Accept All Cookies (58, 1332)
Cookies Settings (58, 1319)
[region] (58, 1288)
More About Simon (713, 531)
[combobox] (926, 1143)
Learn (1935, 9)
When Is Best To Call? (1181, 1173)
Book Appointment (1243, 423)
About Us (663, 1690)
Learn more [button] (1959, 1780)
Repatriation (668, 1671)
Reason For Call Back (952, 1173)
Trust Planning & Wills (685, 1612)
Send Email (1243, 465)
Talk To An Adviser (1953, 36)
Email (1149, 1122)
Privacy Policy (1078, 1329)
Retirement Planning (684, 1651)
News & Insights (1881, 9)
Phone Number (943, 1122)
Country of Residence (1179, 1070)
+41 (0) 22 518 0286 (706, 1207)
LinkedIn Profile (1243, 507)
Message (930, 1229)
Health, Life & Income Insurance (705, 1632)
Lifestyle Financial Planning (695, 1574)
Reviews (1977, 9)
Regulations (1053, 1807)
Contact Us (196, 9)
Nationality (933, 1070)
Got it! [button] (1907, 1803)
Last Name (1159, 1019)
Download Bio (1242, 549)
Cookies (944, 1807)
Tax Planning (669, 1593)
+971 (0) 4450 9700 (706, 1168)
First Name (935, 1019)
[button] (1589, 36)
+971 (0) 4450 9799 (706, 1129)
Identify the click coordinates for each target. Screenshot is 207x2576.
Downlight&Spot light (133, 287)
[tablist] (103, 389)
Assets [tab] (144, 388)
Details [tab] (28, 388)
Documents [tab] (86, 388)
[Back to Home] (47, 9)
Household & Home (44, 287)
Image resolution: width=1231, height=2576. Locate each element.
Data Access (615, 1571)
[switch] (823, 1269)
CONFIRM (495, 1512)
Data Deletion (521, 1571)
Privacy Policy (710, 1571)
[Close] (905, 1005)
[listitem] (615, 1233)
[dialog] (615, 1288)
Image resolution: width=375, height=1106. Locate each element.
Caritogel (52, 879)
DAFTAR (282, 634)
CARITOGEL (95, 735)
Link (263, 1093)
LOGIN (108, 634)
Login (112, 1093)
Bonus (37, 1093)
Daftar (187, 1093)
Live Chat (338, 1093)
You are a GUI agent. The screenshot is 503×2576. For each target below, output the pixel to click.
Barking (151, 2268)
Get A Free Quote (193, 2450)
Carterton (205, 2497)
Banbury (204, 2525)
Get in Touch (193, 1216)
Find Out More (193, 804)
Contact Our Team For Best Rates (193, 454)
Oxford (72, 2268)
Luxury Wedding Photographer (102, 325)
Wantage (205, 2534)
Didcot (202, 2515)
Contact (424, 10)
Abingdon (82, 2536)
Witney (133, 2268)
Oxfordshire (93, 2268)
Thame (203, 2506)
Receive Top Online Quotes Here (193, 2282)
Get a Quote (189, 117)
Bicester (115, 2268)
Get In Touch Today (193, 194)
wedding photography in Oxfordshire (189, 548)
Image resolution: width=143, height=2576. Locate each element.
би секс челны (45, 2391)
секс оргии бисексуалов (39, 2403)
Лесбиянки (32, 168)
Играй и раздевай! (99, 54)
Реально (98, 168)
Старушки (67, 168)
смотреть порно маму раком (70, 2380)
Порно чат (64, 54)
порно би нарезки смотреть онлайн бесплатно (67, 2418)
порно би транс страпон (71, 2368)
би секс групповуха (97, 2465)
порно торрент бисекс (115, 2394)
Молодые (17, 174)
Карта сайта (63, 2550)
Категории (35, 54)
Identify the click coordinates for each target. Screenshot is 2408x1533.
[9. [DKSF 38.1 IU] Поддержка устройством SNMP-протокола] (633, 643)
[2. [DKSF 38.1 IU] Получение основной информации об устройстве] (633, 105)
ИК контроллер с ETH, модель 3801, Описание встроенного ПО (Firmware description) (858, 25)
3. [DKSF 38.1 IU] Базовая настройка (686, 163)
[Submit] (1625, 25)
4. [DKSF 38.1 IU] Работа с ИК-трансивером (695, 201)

________

▸ **TASK OBJECTIVE**
Start at the first line of the entries above. Set down each line exactly through the one with "Message (930, 1229)", and stop there.

▸ **RESPONSE AREA**
Accept All Cookies (58, 1332)
Cookies Settings (58, 1319)
[region] (58, 1288)
More About Simon (713, 531)
[combobox] (926, 1143)
Learn (1935, 9)
When Is Best To Call? (1181, 1173)
Book Appointment (1243, 423)
About Us (663, 1690)
Learn more [button] (1959, 1780)
Repatriation (668, 1671)
Reason For Call Back (952, 1173)
Trust Planning & Wills (685, 1612)
Send Email (1243, 465)
Talk To An Adviser (1953, 36)
Email (1149, 1122)
Privacy Policy (1078, 1329)
Retirement Planning (684, 1651)
News & Insights (1881, 9)
Phone Number (943, 1122)
Country of Residence (1179, 1070)
+41 (0) 22 518 0286 (706, 1207)
LinkedIn Profile (1243, 507)
Message (930, 1229)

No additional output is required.